We got to know Dustin Main while living in Chiang Mai last winter and were keen to interview him for the Nomadic Interviews series as he has an unusual digital nomad story. Although he blogs and shares his wonderful travel photography at Skinny Backpacker, and writes about travel technology at Too Many Adapters, his main source of income is from a physical business that he founded in Canada and has managed to set up so that it runs without his presence.
1) How long have you been travelling and where have you been?
I’ve been traveling as long as I can remember, but in terms of traveling full time, it’s been a little over three years. I left Canada in November 2009 and since then have traveled to all seven continents and around 30 odd countries.
I’ve traveled to the USA, Argentina, Uruguay, Antarctica, The Netherlands, Scotland, Faroe Islands, Iceland, Finland, Estonia, Germany, Czech Republic, Spain, Andorra, Singapore, Malaysia (East), Malaysian Borneo, Brunei, Vietnam, Cambodia, Laos, Myanmar (Burma), New Zealand, Australia, Egypt, and Tanzania.

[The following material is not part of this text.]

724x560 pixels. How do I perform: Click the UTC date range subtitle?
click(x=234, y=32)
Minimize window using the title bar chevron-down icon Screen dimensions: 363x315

I’ve lived in Canada, Sweden and Thailand.
2) What made you decide to become a digital nomad?
I started a couple of companies back in Canada around 2005. After a few years of crazy hours spent business building, I went to Tanzania to climb Mt Meru and Mt Kilimanjaro with my father. A little over a year later, burnt out and bored from my work life back home, I set out on a one-year trip around the world.
The plan was to continue to oversee the company while I was away, but moving away from day to day operations. That’s how it all started.
3) How do you fund your travels?
My travels are funded mostly by my salary from the IT company in Canada I founded and oversee. In 2005 I started my first company dealing with computer services for small businesses, and a year later I started another company that works with major merchant services (banking systems). They were merged into one in 2008.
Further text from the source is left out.